Mechanism of cell death induced by magnetic hyperthermia with nanoparticles of gamma-MnxFe2-xO3 synthesized by a single step process

Magnetic nanoparticles of gamma-MnxFe2-xO3 (0 <= x <= 1.3) have been synthesized successfully using a single step process wherein the respective inorganic salts were thermally decomposed in ethylene glycol at 200 degrees C. Single phase formation is evident in the as prepared dried samples without any further treatment. XRD line broadening along with TEM suggest that the particle size is below 30 nm. Both the magnetic and XRD data support the substitution of Mn3+ ions at the tetrahedral site of gamma-Fe2O3. Improved magnetization value ( 78 emu g(-1)) is obtained for the sample with x = 0.2 compared to one with x = 0 ( 62 emu g 21) if measured at 20 kOe. Aqueous suspensions of the sample with x = 0.2 were prepared using a polymer, Acrypol 934, with an aim to examine the possible use of these suspensions in the magnetic hyperthermia treatment of cancer.

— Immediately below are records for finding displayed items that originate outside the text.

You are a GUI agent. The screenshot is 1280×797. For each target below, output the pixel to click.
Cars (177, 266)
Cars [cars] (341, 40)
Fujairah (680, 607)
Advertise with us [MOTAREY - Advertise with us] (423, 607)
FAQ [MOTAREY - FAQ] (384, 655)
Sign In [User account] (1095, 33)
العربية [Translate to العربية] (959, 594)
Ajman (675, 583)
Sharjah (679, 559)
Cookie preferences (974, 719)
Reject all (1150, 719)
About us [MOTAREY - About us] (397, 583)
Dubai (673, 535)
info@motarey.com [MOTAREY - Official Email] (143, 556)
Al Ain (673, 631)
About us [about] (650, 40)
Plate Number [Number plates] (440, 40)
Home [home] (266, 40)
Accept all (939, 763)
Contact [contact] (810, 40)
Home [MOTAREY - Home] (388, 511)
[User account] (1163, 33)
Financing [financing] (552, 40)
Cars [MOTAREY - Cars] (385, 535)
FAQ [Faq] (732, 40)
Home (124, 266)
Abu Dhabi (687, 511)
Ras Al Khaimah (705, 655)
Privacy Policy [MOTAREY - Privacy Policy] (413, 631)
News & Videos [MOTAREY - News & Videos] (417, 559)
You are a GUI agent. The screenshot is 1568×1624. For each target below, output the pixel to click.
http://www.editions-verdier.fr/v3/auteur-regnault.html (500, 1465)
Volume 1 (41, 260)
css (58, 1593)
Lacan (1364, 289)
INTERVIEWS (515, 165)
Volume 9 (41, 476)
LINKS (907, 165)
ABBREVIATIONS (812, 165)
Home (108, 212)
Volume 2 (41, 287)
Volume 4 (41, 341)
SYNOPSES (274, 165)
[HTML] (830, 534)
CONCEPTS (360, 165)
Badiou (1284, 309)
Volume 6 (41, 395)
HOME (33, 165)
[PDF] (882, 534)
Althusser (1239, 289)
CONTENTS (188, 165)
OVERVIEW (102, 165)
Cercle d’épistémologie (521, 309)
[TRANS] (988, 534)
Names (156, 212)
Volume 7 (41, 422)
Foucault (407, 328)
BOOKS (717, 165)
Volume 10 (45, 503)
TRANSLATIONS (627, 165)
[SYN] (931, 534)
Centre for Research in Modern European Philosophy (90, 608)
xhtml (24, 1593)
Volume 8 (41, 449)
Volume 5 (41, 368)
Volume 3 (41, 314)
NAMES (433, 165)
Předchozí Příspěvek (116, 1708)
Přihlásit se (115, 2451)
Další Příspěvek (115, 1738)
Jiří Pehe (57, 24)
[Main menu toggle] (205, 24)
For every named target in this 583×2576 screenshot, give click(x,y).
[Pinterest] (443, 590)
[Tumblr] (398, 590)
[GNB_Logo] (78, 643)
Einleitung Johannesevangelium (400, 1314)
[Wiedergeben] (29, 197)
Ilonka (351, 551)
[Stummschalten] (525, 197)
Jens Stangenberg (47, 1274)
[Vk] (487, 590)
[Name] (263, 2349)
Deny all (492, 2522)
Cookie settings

These suspensions were found to be biocompatible at concentration as high as 3.75 mg mL(-1) of culture media. Hyperthermia induced by the application of an AC magnetic field in the presence of the above suspension caused HeLa cell death. The cell death was found to be proportional to the quantity of the particles and the duration of application of the AC magnetic field. Following hyperthermia treatment, cells showed varying degrees of membrane blebbing with significant disruption of the actin and tubulin cytoskeletons. The apparent disruption of the actin and microtubule cytoskeletons of cells might be responsible for the death of cells following hyperthermia treatment. These observations suggest that the suspension of these particles may be evaluated for magnetic hyperthermia treatment of cancer.